»»

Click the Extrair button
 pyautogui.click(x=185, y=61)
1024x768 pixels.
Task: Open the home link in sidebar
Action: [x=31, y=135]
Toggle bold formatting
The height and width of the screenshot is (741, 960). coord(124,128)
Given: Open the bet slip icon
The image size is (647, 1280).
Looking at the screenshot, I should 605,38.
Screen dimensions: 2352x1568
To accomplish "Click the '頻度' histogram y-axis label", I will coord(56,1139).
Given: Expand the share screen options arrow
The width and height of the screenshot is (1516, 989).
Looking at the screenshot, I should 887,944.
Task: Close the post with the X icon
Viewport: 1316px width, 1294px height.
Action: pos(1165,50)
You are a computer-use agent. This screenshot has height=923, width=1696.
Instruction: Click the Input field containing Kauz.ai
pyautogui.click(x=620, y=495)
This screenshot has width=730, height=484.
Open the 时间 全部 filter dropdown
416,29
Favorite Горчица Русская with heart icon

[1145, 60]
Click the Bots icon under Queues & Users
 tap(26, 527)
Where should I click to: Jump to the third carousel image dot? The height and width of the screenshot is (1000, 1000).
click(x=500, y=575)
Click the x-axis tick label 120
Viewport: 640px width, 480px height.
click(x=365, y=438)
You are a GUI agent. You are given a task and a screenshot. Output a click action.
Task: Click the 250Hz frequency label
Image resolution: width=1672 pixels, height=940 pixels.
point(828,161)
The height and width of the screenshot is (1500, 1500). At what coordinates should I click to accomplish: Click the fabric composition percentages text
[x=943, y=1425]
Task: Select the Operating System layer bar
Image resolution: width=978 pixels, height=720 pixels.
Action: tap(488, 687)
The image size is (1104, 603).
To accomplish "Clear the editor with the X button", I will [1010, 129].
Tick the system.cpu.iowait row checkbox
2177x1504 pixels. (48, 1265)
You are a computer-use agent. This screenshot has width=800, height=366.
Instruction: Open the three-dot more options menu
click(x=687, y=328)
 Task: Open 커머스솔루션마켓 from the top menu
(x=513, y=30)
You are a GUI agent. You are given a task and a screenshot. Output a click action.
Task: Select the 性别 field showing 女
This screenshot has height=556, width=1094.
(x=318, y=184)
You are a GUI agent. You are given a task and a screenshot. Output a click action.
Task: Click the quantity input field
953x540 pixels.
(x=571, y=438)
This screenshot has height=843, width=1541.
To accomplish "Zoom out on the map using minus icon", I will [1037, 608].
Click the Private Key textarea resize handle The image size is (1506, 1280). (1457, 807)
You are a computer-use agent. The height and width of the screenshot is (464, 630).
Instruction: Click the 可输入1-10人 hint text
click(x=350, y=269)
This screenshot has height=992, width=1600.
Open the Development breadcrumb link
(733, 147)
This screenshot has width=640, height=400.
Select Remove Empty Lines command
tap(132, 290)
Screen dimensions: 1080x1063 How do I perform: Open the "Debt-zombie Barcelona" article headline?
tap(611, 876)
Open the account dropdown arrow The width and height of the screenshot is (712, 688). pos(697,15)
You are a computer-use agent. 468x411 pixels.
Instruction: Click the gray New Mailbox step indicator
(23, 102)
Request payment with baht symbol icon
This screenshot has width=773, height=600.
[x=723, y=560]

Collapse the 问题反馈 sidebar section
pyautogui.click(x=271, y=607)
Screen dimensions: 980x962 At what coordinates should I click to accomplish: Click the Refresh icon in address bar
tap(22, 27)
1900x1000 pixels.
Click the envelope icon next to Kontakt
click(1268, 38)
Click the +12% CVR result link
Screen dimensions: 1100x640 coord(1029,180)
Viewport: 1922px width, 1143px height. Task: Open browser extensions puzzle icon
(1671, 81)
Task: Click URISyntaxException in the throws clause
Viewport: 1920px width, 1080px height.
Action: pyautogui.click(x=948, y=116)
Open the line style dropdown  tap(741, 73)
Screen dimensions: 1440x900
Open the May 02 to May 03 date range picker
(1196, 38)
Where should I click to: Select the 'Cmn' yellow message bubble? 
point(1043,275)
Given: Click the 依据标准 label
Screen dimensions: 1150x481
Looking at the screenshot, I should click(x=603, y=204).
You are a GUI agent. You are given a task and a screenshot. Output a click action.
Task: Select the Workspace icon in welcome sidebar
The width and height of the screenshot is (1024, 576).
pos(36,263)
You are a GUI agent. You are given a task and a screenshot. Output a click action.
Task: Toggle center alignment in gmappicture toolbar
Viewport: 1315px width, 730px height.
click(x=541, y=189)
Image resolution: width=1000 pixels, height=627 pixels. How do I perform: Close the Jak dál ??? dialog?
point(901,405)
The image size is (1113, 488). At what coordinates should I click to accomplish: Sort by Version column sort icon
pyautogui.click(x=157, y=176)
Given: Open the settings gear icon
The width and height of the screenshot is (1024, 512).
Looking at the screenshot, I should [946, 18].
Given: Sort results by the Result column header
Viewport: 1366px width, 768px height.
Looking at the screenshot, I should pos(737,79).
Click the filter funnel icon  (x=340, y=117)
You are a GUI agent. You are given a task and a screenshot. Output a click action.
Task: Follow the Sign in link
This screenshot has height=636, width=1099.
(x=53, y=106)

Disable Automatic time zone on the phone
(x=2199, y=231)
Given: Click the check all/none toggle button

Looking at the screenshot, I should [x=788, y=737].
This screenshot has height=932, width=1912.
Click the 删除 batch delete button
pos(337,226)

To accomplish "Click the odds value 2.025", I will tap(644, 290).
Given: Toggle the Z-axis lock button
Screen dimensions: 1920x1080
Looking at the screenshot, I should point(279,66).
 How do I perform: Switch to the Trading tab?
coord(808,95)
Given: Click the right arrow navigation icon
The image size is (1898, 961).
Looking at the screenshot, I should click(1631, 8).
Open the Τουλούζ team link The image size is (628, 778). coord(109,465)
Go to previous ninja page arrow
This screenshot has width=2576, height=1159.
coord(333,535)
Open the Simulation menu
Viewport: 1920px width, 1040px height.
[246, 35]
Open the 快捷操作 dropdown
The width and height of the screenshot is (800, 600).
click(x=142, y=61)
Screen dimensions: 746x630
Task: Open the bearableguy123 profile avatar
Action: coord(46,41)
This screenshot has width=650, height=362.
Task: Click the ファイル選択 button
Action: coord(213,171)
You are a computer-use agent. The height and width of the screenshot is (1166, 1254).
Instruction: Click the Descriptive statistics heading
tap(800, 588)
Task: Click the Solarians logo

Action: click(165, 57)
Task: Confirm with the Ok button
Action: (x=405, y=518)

««

= Aim of the task =
Return the lines of the listing above exactly as they appear, from the line with "Where should I click to: Select" to the line with "pos(36,263)", both included.

= Exercise answer =
Where should I click to: Select the 'Cmn' yellow message bubble? 
point(1043,275)
Given: Click the 依据标准 label
Screen dimensions: 1150x481
Looking at the screenshot, I should click(x=603, y=204).
You are a GUI agent. You are given a task and a screenshot. Output a click action.
Task: Select the Workspace icon in welcome sidebar
The width and height of the screenshot is (1024, 576).
pos(36,263)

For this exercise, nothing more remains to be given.